Kai Samra review – shrewd standup puts his industry through the wringer

Light-touch commentary … Kai Samra.
Light-touch commentary … Kai Samra. Photograph: Jonathan Birch

Is standup the perfect meritocracy? That’s the story it tells itself, of a profession accessible to everyone, free of the elitism and barriers to entry that bedevil so-called high culture. Kai Samra has mixed feelings about that. As he chronicles in his show Underclass, comedy threw him a lifeline when nothing else would. But once he’d grabbed hold of it, it reeled him in only so far. TV people typecast him; racial slurs were bandied about in a workshop.
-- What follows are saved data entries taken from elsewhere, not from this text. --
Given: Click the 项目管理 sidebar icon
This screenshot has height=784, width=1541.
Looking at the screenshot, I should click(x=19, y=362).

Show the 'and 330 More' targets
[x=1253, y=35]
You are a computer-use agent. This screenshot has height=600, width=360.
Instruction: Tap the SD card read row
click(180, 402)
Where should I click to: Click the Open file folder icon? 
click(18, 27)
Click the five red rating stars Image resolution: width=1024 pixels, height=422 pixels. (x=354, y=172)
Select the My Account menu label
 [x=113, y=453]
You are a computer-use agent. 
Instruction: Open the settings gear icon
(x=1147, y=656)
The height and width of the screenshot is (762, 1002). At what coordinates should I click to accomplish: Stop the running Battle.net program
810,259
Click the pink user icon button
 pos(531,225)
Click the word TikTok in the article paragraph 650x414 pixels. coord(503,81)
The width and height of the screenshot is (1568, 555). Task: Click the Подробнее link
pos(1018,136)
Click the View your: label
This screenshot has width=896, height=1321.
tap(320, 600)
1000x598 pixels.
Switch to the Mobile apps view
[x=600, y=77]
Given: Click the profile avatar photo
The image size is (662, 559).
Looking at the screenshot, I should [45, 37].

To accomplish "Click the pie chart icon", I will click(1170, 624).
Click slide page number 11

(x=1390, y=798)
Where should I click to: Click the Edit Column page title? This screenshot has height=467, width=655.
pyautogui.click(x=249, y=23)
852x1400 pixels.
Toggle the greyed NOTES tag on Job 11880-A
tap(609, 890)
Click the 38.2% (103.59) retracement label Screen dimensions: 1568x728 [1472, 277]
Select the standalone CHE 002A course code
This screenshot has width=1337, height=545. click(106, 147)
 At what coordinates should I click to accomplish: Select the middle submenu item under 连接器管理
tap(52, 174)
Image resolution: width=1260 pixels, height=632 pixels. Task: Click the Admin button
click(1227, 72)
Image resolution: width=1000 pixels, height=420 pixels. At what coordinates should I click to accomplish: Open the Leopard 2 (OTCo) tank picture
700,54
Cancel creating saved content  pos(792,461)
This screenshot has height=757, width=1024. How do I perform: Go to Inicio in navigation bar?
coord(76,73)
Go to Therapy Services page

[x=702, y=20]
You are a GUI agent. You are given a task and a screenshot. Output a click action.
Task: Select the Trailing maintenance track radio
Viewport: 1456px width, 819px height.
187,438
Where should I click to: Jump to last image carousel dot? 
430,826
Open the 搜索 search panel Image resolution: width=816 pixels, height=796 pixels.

How do you prosper – or what else might become of you – in a world rigged against you from the start? Those are the themes of this autobiographical hour, which conjures with race and class as it recounts Samra’s West Midlands upbringing with his brother and single mum. He worships his alpha-male big bro, who gets a scholarship to private school but doesn’t fit in there and loses his way. A broken home is further broken; Kai ends up on the street. We live under a “follow your dreams” ideology, Samra reflects – but only some of us (hello, Brooklyn Beckham) have the remotest chance of reaching them.

In the telling, there’s nothing grim about this: Samra wears his social commentary lightly in a show that jokes about his cousin’s rivalry with classmate Malala Yousafzai and (weaker, this one) the paucity of Asian fancy-dress costumes. The set gets stronger as it proceeds after an opening that can feel glib – particularly the story about tracing his estranged dad, which begs more questions than it answers.

It’s in his fraternal relationship that the show’s heart lies. A closing set-piece finds Samra commissioned to interview Tommy Robinson, whom Samra proposes as a mirror-image of his elder sibling: an angry adult avenging the bullying and alienation he experienced at school. That feels like a stretch, but it helps Samra to the thoughtful conclusion – about how he fits in; about comedy, revolution and self-acceptance – of this arresting debut show.